“You need the human touch and the human connection, seeing people and dancing is such an important thing.” Jono begins. For years now Jono has been one half of the team behind one of Melbourne’s banging queer parties.
“I’ve been with my partner Carlos for 15 years, and we started Barba five years ago. It all started with us throwing parties in our house, bringing people together. We always wanted to be really good hosts, maybe that comes from being Colombian? I don’t know
“Even though its clearly not a house party anymore, you still feel like you know everyone, and the sense of community is still there.”
With the vibe of an intimate house party still central to what Barba is so much about, it may come as no surprise that party’s thrown at Melbourne’s Sub Club, still remain among Jono’s most treasured memories.
“Late last year, we had a residency we were doing there.
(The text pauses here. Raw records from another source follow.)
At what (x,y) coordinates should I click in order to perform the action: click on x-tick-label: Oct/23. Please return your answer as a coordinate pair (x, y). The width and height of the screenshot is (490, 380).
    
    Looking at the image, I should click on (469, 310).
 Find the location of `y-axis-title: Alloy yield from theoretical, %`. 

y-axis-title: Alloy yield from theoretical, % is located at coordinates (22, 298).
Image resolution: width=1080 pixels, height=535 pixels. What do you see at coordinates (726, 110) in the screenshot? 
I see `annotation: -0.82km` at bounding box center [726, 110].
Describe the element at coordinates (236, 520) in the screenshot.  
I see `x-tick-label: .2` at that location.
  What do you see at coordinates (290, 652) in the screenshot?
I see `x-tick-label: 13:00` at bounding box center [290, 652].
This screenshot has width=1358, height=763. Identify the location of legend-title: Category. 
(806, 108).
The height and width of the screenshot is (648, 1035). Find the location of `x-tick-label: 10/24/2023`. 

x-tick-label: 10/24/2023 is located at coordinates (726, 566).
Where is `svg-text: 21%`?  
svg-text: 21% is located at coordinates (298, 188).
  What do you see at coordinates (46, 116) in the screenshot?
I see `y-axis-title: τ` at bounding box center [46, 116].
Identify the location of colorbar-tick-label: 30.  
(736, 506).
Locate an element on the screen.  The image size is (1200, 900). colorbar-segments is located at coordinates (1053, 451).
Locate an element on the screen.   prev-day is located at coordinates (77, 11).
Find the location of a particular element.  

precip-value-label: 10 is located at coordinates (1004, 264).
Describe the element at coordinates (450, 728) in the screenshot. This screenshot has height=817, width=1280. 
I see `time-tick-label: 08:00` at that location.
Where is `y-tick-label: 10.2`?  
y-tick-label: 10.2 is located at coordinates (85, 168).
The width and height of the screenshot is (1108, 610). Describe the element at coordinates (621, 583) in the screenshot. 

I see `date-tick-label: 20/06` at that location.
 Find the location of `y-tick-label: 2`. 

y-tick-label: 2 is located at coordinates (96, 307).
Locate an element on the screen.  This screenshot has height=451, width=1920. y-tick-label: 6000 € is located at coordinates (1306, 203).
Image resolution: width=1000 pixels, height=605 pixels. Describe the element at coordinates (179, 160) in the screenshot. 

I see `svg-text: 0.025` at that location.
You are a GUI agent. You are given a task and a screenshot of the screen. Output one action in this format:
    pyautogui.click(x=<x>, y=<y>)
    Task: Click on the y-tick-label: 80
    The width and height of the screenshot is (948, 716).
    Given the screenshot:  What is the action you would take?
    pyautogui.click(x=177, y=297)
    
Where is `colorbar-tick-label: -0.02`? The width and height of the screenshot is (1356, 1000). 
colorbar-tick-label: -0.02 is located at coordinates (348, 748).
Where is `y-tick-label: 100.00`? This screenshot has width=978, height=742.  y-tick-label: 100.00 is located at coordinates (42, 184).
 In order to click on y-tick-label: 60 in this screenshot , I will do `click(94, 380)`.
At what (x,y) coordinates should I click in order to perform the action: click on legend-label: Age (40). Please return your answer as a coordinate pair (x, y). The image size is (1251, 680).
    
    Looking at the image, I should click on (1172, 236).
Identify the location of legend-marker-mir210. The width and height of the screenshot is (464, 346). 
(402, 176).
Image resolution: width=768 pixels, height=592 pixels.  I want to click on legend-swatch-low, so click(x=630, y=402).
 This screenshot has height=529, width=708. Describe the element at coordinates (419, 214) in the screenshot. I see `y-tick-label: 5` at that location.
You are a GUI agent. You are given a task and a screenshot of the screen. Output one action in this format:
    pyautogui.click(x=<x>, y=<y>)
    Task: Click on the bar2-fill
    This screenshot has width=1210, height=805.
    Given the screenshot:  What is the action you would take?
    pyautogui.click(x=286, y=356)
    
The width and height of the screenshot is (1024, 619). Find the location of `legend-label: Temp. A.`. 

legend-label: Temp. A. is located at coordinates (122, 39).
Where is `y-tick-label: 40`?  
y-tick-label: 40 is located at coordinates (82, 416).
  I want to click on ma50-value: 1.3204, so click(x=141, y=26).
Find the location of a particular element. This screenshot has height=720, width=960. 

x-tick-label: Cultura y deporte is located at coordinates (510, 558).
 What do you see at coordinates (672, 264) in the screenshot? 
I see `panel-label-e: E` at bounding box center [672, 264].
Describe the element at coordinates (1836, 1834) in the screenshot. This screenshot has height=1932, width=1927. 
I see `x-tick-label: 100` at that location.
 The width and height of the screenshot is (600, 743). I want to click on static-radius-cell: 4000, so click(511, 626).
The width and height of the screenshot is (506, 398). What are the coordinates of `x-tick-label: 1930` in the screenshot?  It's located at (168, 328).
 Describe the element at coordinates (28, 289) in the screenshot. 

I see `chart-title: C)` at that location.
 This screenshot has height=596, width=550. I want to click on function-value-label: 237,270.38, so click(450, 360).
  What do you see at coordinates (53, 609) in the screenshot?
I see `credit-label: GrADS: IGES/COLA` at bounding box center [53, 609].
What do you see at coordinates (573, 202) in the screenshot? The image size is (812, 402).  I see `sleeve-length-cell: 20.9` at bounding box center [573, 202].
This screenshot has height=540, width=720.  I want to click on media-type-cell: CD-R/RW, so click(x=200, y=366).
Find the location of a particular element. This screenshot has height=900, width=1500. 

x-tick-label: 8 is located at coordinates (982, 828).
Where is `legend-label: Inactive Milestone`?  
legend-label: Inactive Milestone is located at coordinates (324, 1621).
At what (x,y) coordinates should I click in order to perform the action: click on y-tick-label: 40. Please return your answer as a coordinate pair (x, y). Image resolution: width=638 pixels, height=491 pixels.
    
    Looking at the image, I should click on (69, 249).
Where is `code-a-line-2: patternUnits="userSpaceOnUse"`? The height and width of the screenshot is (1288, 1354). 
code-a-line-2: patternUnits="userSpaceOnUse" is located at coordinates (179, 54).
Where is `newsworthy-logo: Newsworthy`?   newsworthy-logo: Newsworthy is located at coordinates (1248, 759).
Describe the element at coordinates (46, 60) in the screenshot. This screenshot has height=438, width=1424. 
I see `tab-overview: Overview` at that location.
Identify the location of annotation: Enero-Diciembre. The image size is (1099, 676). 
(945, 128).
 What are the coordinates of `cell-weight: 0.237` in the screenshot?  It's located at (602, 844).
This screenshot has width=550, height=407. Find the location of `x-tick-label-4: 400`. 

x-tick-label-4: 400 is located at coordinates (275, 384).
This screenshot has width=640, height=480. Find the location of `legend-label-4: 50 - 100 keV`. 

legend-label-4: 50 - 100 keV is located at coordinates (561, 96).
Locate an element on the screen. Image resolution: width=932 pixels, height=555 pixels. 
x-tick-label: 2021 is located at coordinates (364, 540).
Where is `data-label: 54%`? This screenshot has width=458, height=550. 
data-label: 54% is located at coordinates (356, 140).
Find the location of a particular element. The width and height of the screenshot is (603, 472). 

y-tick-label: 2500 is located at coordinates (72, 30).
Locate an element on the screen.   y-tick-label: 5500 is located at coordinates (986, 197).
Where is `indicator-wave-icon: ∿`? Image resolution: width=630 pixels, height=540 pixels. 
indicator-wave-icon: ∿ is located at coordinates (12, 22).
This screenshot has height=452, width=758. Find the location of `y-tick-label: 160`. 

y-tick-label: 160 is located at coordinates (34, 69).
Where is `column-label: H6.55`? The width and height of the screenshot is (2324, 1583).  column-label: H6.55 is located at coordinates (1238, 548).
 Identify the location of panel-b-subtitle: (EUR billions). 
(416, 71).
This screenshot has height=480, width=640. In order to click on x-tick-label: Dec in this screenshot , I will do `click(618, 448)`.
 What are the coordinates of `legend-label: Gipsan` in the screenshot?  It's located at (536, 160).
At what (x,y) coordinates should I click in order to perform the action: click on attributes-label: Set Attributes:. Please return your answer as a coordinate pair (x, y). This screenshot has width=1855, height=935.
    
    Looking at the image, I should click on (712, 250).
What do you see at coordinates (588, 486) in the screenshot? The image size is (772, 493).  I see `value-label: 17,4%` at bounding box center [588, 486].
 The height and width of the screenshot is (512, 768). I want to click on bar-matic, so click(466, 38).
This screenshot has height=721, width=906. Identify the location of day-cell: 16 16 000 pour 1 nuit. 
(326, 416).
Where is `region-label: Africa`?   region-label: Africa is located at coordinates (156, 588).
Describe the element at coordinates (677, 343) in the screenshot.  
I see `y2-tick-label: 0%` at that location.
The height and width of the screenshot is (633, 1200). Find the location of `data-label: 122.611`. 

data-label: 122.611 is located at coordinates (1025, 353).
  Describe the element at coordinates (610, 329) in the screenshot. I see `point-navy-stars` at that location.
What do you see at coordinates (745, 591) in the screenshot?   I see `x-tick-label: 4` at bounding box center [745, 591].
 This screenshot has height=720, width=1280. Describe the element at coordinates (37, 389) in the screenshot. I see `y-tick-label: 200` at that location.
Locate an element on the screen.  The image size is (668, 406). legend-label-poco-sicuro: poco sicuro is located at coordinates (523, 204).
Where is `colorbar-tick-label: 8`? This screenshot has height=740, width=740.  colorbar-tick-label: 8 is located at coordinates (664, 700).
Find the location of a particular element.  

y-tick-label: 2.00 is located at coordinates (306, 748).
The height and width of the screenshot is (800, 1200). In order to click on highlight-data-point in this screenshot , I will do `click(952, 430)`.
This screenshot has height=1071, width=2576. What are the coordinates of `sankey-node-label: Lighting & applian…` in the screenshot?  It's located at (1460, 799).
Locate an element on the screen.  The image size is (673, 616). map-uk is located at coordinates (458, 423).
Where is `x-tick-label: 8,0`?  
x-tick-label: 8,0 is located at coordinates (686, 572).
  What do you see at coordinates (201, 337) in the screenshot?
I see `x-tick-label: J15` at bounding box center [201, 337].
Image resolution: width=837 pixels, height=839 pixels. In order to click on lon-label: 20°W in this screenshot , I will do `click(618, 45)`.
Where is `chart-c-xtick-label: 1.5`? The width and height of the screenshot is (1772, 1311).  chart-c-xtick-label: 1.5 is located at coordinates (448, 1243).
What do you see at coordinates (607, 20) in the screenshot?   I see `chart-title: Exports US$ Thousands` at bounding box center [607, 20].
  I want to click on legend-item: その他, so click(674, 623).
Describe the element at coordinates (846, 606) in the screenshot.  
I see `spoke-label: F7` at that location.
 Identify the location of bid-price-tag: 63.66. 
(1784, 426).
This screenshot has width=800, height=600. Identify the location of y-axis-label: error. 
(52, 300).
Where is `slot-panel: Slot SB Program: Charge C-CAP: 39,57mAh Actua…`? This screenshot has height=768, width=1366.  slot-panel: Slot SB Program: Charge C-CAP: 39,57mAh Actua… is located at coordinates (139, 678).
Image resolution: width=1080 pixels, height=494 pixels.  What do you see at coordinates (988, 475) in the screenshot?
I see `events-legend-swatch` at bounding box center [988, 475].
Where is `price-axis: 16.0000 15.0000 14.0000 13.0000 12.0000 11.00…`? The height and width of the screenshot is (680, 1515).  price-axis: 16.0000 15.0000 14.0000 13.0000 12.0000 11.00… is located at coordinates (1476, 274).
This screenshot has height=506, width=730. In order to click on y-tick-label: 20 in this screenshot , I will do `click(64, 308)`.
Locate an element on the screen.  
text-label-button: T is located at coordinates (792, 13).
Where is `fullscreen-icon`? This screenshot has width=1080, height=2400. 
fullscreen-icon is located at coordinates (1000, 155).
I just remember looking around and seeing everyone breaking free and thinking that I’d never seen people expressing themselves so much and being so comfortable.”
“The music was heavy techno, it was 6am and the dance floor was packed” Jono continues “Barba is where you get to see people who are not from your bubble. That’s important, because if your always in your bubble it can be nice but you’re not learning from other people, it’s not challenging you enough.”
Hailing from Mackay in North Queensland, Fraser Lockman – otherwise known as Grimmer – had their life changed when they stumbled upon Barba.
“I moved to Melbourne to become immersed in more queer culture because I’m from Queensland, and Barba was exactly what I was looking for. For people like myself who are artists, Barba is the perfect little temple.
With Melbourne’s party scene well and truly on ice Jono and Carlos recently turned their energy and recourses toward the community once more. In partnership with Thorne Harbour they have launched the Stay Homo campaign, which brings together a list of free community resources as Jono explains.
“The dance floor is gone, but we still need to bring people together somehow. Stay Homo is not about staying home, it’s about staying queer and fabulous, it’s about sharing that message. You have to reach out and connect with friends, and that it’s important to know that it’s ok to not be ok.”